ブリーフィング


ジオン地上部隊の断末魔のようなジャブロー降下作戦は、ものの見事に失敗した。我々はジャブロー防衛に成功しただけでなく、手痛いダメージを、与えることが出来た。もはや、ジオンの地上兵力は、残党のレベルにまで落ちたといえるだろう。

懸案だったカリフォルニア基地奪還作戦を作戦司令部が練り始めたとの、まことしやかな噂も耳に届いている。星一号作戦が発令され、次々と宇宙(そら)へと上がる艦艇を見送りながら、次の任務はドコだろう、果たして、陸軍も宇宙へ上がるのか。と賭けたりもした。

俺たちが、星一号で宇宙へ飛ばされるか、カリフォルニアに突き落とされるかは、上の気分次第だ。それまでは、ゆっくりさせてもらおう。要人の確保の成功と、ジャブローを守りきったご褒美に、次の激務が言い渡されるまで、短い休暇を堪能できるはずだった。

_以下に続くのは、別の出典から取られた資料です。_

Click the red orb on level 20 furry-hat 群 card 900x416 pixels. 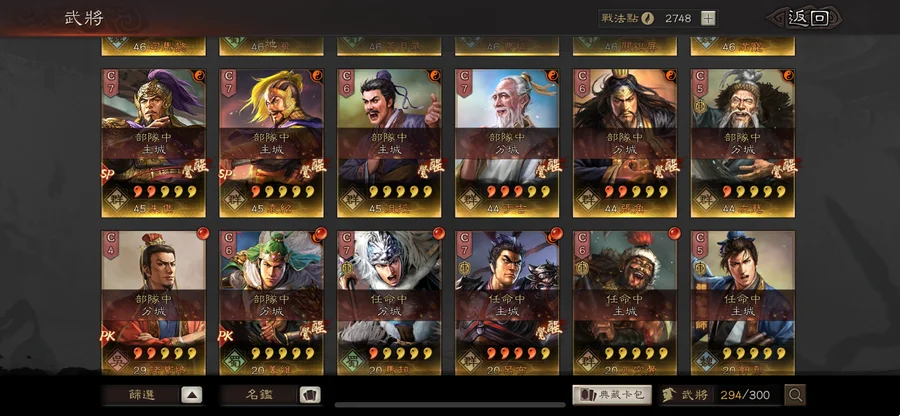pyautogui.click(x=673, y=234)
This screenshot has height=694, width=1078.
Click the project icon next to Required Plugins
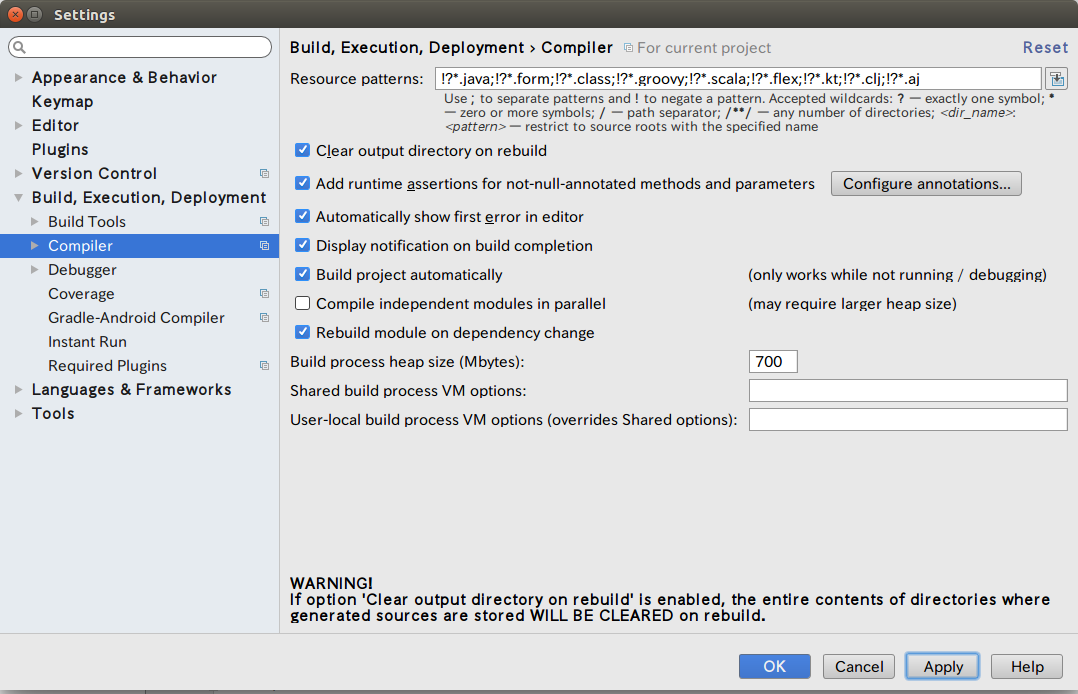click(x=262, y=365)
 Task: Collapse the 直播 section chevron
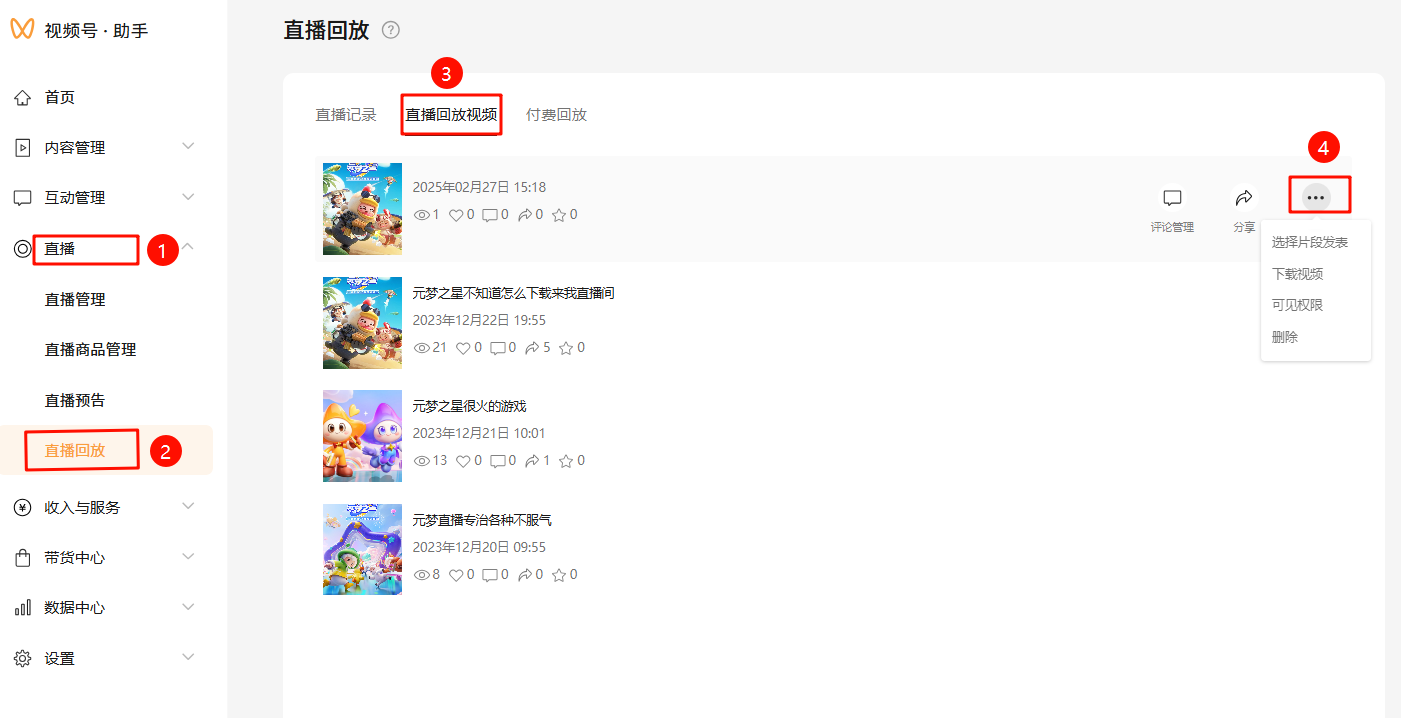(188, 246)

「みんな聞いてくれ、次の仕事場が決まった。10分後に、迎えのトラックが来る。」

賭の結果報告、それは休暇の終了の合図でもある。

「トラックって事は、地上ですか?、少佐。」
「そうだ」
なんてこった、賭は負けだ。相棒のカイム・ローガーは、「賭はオレの勝ちだ。忘れるなよ」と言い放ち、自室へと戻っていく。給料日まで、どう誤魔化そうか考えていると、アレード少佐の沈痛な面もちが目に止まった。今までに見たことのない程の沈んだ顔は、厄介な任務なのだと告げている。

あてがわれたトラックは、車輪ではなく、ホバー走行タイプ。こういう奮発のされ方は、ろくな任務じゃない。帆布ではなく、金属でおおわれた荷台は、簡単な作戦会議なら出来そうなほどの居住性。窓に目張りがされていて、まるで囚人護送のような扱いで、ホバートラックに押し込まれる。

窓もなく、舗装路の上を走るホバートラックにからは、振動が感じられない。動いているか止まっているのかも、分からなくなってしまいそうだ。ややあって、外が騒がしくなる。怒号と手荒い振動。発せられる怒号から、係留作業が行われているらしい。ミデアかなにかに積み込まれたのか?。わずかに感じ取れる振動も、ホバートラックが動いているのか、ミデアが動いているのか判断は付かない。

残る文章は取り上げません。